Fig. 1. Schematic of the proposed moiré meta-device for order-variable Bessel beams generation. The moiré meta-device is cascaded by two metasurfaces with different phase profiles. Bessel beams can be obtained after a THz beam passes through the moiré meta-device. The order of the Bessel beam can be changed by mutual rotating with a step of 20° between the two metasurfaces.

Fig. 2. Design principle of the proposed moiré meta-device to generate order-variable Bessel beams. (a) Schematic of the combination of a flat spiral and a flat axicon. (b) Design principle of the proposed moiré meta-device to generate order-variable Bessel beams. Φ1 and Φ2 are the phase profiles of metasurface 1 and metasurface 2, respectively. Φjoint is the phase profile of the functional device to be realized. α0 is the mutual rotation angle between two metasurfaces.

Fig. 3. Schematic of designed processes of the metasurfaces. (a) Basic elements of the metasurface are high-resistivity silicon pillars with a height h of 300 μm and variable diameters d ranging from 30 to 180 μm on a silicon substrate with a period P of 200 μm and height H of 700 μm. (b) Transmission and phase shift of silicon pillars with different diameters at the operation frequency of 0.6 THz. (c), (d) SEM images of fabricated metasurface 1 and metasurface 2, respectively. The scale bar is 200 μm.

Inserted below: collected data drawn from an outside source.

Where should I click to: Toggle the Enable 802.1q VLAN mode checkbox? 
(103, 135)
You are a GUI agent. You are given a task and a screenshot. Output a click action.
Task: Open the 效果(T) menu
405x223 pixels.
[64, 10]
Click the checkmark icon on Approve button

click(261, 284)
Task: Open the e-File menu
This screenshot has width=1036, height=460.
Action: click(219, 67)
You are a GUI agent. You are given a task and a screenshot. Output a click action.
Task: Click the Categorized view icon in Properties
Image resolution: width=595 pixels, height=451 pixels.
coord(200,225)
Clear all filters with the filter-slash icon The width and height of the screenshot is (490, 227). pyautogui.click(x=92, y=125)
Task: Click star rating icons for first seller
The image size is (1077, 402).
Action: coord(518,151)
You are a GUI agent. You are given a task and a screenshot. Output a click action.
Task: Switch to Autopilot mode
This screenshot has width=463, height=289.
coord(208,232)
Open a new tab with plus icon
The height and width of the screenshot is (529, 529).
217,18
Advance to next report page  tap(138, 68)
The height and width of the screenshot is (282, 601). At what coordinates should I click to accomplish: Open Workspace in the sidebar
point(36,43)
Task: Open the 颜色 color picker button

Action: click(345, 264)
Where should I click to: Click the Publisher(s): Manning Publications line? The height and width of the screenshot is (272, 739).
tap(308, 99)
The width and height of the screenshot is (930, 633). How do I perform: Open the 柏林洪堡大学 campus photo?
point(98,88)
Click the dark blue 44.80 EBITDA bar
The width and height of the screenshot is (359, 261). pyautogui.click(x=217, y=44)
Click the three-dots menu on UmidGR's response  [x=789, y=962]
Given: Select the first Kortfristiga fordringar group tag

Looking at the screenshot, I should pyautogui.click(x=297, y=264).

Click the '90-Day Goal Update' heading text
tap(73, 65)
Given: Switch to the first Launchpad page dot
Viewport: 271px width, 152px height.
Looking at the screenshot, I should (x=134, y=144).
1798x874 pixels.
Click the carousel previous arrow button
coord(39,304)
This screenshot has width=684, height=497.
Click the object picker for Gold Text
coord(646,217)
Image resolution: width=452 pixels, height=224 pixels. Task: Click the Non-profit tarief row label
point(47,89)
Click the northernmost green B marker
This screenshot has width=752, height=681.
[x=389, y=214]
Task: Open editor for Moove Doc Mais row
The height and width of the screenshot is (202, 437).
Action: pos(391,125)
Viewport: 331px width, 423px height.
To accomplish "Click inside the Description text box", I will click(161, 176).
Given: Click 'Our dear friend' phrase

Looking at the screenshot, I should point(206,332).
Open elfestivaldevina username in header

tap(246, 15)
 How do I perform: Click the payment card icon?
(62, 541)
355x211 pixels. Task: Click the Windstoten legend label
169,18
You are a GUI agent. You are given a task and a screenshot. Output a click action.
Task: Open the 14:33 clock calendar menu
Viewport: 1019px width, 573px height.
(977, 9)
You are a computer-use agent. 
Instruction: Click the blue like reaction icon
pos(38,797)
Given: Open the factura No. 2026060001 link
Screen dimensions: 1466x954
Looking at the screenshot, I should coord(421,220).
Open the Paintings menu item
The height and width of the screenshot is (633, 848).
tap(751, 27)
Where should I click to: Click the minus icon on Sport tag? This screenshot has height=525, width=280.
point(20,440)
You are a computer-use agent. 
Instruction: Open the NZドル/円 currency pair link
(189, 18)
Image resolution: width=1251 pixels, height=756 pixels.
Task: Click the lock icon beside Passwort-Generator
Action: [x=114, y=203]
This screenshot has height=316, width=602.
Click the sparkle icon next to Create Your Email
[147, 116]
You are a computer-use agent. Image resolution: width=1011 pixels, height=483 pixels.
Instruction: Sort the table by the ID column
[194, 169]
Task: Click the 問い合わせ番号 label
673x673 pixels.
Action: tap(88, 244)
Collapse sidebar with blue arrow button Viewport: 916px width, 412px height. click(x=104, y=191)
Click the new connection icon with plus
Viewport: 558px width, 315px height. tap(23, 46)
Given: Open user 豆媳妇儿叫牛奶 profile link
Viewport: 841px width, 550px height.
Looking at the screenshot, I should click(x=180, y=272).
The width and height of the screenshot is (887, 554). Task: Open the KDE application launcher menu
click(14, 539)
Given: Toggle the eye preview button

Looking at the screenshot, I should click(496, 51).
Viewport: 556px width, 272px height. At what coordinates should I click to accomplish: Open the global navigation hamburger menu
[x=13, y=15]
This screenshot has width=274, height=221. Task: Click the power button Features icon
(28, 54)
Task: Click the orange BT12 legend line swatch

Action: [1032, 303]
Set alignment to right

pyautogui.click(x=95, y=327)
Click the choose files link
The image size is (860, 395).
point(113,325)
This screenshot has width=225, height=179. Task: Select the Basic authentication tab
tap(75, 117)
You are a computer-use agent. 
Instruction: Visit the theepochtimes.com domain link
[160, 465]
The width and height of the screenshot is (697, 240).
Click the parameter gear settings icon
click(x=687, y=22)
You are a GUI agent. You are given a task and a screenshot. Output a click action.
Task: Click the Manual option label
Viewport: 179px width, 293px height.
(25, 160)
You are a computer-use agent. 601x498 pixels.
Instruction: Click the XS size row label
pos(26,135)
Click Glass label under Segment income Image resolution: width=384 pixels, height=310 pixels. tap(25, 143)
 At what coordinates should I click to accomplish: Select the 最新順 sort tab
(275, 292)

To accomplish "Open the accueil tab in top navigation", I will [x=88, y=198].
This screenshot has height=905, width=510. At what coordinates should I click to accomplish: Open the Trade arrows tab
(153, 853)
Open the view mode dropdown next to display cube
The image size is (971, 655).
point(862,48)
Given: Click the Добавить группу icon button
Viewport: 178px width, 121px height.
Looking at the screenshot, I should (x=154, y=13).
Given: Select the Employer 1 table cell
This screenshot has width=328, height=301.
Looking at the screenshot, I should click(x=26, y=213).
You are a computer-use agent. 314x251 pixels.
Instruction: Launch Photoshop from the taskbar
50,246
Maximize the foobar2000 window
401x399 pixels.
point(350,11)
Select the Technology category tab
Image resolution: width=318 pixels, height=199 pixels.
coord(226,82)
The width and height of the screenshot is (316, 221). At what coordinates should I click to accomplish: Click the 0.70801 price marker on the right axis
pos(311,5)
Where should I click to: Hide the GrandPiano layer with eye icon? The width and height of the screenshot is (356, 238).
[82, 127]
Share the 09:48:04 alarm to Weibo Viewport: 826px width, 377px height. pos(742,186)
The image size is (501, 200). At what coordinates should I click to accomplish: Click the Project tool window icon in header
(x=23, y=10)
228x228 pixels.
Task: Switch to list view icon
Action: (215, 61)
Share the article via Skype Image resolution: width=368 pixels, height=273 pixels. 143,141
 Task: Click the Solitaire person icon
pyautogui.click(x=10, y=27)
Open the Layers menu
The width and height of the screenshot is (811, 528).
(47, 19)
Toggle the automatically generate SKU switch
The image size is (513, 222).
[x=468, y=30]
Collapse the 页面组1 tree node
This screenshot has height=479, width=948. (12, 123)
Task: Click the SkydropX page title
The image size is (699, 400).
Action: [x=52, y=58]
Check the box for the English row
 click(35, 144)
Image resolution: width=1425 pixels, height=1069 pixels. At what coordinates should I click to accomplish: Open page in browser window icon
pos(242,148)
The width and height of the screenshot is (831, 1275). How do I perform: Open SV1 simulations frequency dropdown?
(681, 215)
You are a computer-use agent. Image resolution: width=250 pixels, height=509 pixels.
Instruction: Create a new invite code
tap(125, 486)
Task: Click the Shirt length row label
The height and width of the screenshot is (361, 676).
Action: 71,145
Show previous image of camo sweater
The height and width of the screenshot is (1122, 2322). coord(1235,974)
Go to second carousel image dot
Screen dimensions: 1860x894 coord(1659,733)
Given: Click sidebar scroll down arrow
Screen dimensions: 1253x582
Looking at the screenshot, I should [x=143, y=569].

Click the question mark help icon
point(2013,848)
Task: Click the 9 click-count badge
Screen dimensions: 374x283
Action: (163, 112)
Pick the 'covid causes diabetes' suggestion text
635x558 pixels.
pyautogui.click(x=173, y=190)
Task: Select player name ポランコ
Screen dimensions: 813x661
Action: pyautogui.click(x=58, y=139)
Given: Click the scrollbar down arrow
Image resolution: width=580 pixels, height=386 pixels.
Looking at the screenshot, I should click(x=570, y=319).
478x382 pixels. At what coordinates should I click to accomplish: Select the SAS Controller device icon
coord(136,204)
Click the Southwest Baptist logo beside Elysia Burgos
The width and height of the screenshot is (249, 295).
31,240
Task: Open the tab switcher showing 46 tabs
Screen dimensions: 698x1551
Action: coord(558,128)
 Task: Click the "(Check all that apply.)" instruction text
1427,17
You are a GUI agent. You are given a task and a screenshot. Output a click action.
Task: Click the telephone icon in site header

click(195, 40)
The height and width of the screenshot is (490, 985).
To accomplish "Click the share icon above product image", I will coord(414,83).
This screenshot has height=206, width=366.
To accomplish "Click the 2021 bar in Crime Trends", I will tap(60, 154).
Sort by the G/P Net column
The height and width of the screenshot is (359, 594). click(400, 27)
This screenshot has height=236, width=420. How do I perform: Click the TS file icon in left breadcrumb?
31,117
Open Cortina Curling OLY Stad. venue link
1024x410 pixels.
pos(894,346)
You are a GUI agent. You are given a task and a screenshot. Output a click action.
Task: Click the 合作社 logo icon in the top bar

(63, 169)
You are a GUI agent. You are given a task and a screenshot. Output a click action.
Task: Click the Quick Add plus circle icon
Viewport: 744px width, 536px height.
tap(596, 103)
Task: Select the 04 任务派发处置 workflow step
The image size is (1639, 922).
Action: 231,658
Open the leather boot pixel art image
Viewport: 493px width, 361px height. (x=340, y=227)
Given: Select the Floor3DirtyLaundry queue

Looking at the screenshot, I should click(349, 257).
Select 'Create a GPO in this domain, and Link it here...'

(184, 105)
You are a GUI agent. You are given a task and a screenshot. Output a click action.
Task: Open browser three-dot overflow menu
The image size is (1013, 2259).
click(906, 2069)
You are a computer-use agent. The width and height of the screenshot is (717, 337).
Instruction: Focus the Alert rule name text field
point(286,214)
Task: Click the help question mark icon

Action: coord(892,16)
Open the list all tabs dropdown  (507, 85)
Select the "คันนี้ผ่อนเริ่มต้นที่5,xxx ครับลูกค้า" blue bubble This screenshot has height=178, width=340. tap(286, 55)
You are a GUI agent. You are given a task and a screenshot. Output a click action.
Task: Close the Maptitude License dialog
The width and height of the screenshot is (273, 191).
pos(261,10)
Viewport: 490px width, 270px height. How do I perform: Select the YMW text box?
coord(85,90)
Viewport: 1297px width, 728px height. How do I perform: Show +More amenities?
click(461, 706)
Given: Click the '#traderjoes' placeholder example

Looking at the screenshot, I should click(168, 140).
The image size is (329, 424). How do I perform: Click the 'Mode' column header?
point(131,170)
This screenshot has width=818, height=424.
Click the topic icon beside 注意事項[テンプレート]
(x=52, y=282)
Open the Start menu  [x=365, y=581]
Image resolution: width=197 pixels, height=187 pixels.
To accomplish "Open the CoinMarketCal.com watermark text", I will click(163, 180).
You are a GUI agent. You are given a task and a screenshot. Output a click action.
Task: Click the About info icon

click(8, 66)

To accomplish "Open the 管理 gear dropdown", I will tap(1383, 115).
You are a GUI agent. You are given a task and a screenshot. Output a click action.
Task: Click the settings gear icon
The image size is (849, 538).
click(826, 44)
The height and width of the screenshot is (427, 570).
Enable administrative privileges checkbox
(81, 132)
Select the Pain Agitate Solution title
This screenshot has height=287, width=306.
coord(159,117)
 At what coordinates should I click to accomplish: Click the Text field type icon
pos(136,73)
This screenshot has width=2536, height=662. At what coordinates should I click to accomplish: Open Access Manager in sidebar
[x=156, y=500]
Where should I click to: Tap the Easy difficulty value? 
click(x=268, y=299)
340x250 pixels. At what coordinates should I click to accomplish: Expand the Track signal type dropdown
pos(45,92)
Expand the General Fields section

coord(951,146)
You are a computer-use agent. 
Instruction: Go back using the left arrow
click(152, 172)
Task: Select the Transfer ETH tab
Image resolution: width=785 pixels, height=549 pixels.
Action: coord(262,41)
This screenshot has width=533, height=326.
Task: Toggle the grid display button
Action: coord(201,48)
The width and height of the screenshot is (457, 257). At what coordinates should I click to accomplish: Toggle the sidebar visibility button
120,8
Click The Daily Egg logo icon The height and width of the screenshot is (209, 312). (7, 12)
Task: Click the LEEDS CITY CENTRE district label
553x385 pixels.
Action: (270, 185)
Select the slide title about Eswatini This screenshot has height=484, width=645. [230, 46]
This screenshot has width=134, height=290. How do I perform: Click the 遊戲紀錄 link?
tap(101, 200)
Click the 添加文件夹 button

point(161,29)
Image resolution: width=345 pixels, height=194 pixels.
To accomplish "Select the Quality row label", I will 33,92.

Fig. 4. Experimental results. (a) Schematic of experimental setup. PM, parabolic mirror; HWP, half-wave plate; P, polarizer; BS, beam splitter; QWP, quarter-wave plate; WP, Wollaston prism; and CCD, charge-coupled device. (b) Experimental and (c) simulated results for the zeroth-order Bessel beam when the mutual rotation of two metasurfaces is 0°. Two columns on the left are the normalized amplitudes on the y–z plane and the x–y plane, and on the right on the y–z plane and the x–y plane are the corresponding phase profiles. (d) Transverse amplitude and phase profiles along the horizontal white dotted cut lines across the centers of experiment and simulation results.

Fig. 5. Experimental and simulated results for order-variable Bessel beam generation based on the moiré meta-device with the mutual rotation of two metasurfaces changing from 0° to 80° with a step of 20°. (a)–(b) Normalized amplitude and phase profiles measured in the experiment. (c)–(d) Normalized amplitude and phase profiles obtained in the simulation.

Fig. 6. Simulated results for nondiffraction region variable Bessel beam generation based on the moiré meta-device with the mutual rotation of two metasurfaces changing from 15° to 60° with a step of 15°. (a) Near-field phase distribution of entire 12 mm diameter cascaded metasurfaces on the plane that is 1 mm away from the device obtained using the FDTD solver and field distribution of the device along the direction of propagation on the y–z plane. (b) Cut lines across the centers of field distribution illustrated in (a).

Fig. 7. Diagram of alignment method for two metasurfaces.

Fig. 8. Simulation results for nondiffraction region variable higher-order Bessel beams generation based on the moiré meta-device with the mutual rotation of two metasurfaces changing from 15° to 60° with a step of 15°.